Source text »
Thinking Tech

Lightning strikes much more likely than fatal shark attacks

Lightning strikes much more likely than fatal shark attacks

Posting in Science

Fatal shark attacks like the one off the South Florida coast Wednesday are as rare as they are haunting. Scientists are trying to determine which type of shark were involved, theorizing they were white, bull or tiger sharks.

I have been in the Palm Beach area all week -- about 15 miles south of where an experienced kite surfer was killed in a rare fatal shark attack Wednesday.

In fact, we have been staying on Singer Island, where swimming has been banned all week because sharks were congregating close to shore.

"Dozens, if not hundreds, were seen swimming very close to shore Wednesday and Thursday. Many were cruising in just three to four feet of water. Lifeguards identified the vast majority as spinner sharks but a few tiger sharks were in the mix as well," according to Swimatyourownrisk.com which issued the advisory.

Well, guess who went swimming Wednesday morning in the beach off Singer Island: me.

Yours truly and a friend took a plunge into the strong Singer Island surf yesterday and stayed in the water for few minutes, blissfully unaware of the warning. Now we know why no one was in the water.

Late Wednesday afternoon, 38-year-old Stephen Schafer was surrounded and killed by sharks about a half-mile from Stuart Beach. Scientists theorize the attack was from either great white sharks that usually habituate colder waters or bull, spinner or hammerhead sharks.

"[Smaller species of shark] are the species involved in the occasional nips off the east coast, especially in Volusia County (eastern central Florida), but they are not man-eaters. If, indeed, the gentleman yesterday was bitten by sharks, it's far more likely it was a larger species such as a bull or a tiger, or a white shark if [they were] in the area," according to George Burgess, a shark expert with the International Shark Attack File (ISAF) at the Florida Museum of Natural History. He was quoted in a story on Skichannel.com.

Dataset excerpt »
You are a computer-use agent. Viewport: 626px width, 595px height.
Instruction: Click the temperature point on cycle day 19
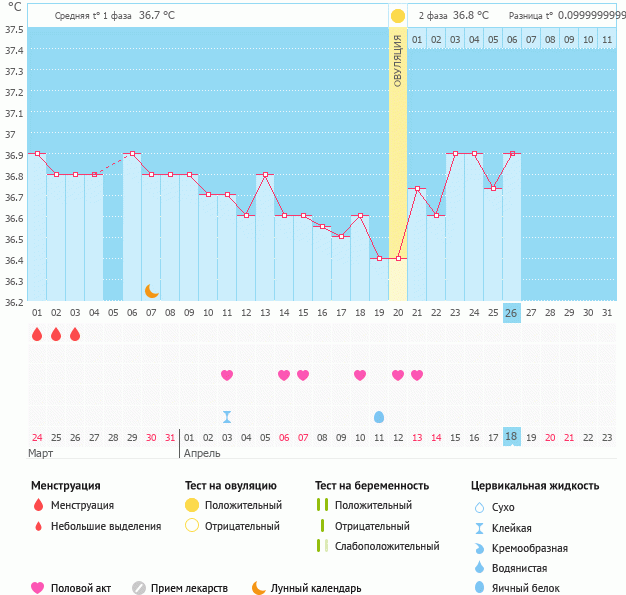[x=379, y=258]
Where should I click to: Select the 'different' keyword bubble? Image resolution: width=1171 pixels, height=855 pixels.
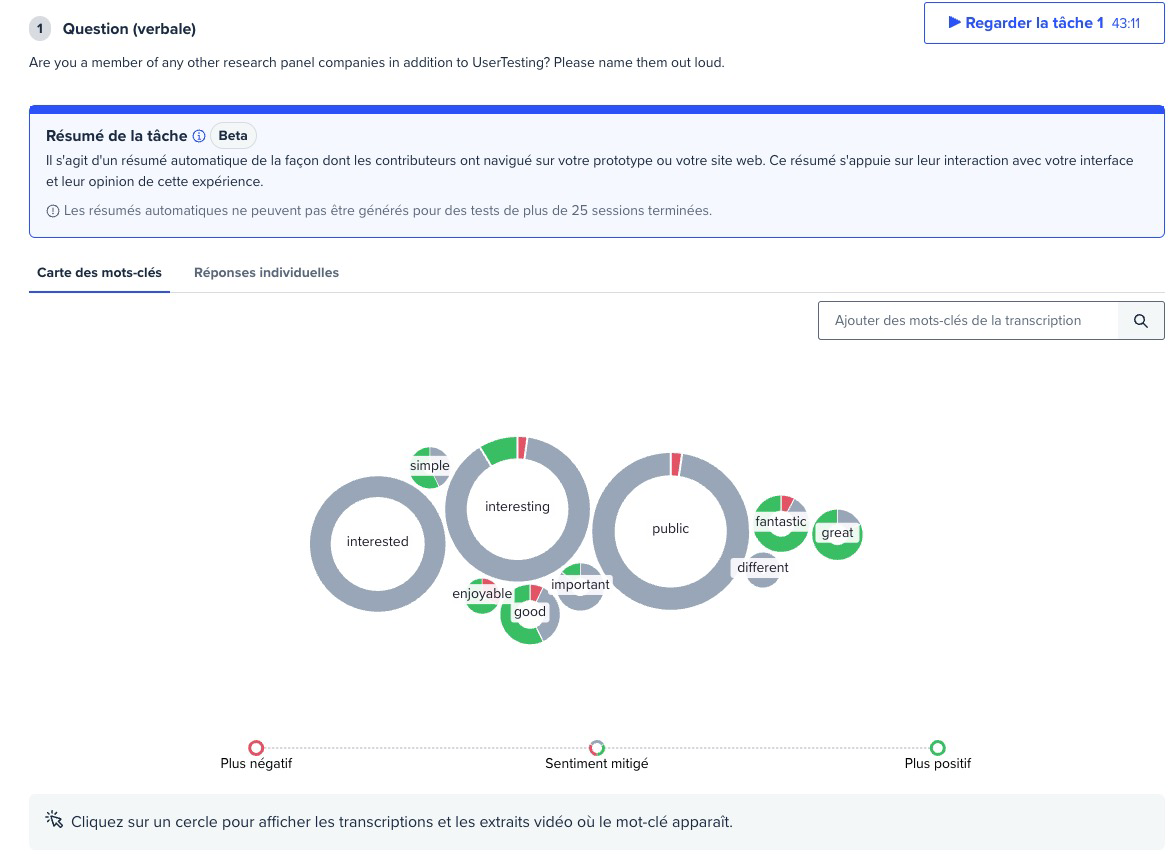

Problems »
(1) Write out the passage of the shark attack article between "Late Wednesday afternoon, 38-year-old" and "or hammerhead sharks.", inclusive.
(2) Continue the shark attack article from where it stops.

Responses »
(1)
Late Wednesday afternoon, 38-year-old Stephen Schafer was surrounded and killed by sharks about a half-mile from Stuart Beach. Scientists theorize the attack was from either great white sharks that usually habituate colder waters or bull, spinner or hammerhead sharks.

(2)
Indeed, the great white shark is the most lethal. But it has only accounted for 65 fatalities and 244 unprovoked attacks between 1580 and 2008, to the best of the ISAF's knowledge. Second and third most-lethal are the bull and tiger sharks, each with about a third as many fatalities and attacks as the great white.

We're heading north today, so taking another dip is not an issue. Apparently, though, we didn't have all that much to worry about: the ISAF reports there were just eight shark fatalities in Florida between 1959 and 2008, compared to 453 deaths from lightning strikes.

Ironically, lifeguard Daniel Lund, who swam out to Schafer atop a rescue board and brought him to shore, was the victim of a serious shark attack in 1986, according to a story in the Palm Beach Post.

Fortunately for Lund, lightning did not strike twice.

Lund describes his nerve-wracking rescue attempt in a Youtube video. He said he saw several sharks as he and another rescuer neared Schafer, describing the sharks as shadows in the water. There was blood around Schafer, which some scientists believe attracts sharks in quantities as little as one part per million in seawater.

There's also a school of thought that colors (in the form of bright swimwear) attract sharks, even though they are believed to be colorblind.

The numerous kite surfers we saw up and down Florida's southeast coast during the past week were all wearing black wet suits.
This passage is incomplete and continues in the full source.